Copy the final lines exactly, starting at the one that contains "You are a GUI" and ending with the last line of the listing below. Pictures are not part of the copy.

★ ★ ★

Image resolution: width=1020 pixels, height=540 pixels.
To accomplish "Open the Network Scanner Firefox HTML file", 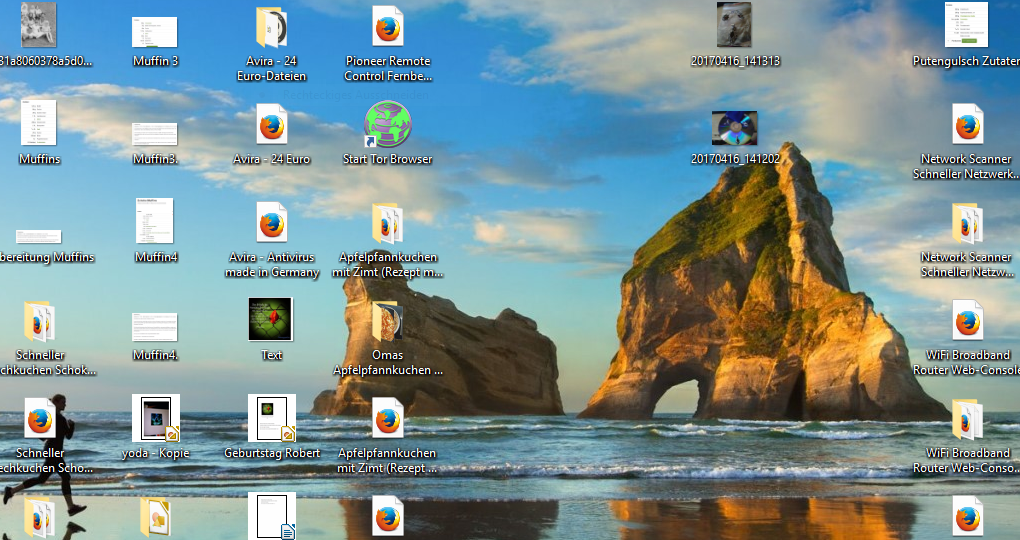I will (967, 125).
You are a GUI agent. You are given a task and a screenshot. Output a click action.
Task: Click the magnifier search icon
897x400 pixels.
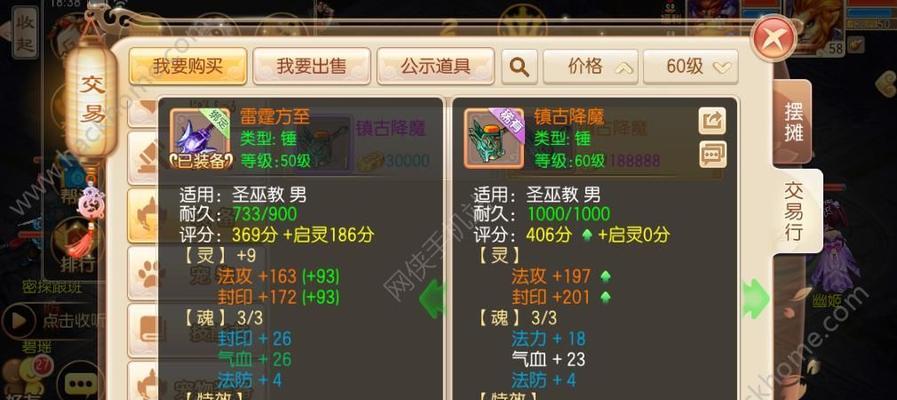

★ ★ ★

_Finished exercise_
You are a GUI agent. You are given a task and a screenshot. Output a click action.
Task: Click the magnifier search icon
897x400 pixels.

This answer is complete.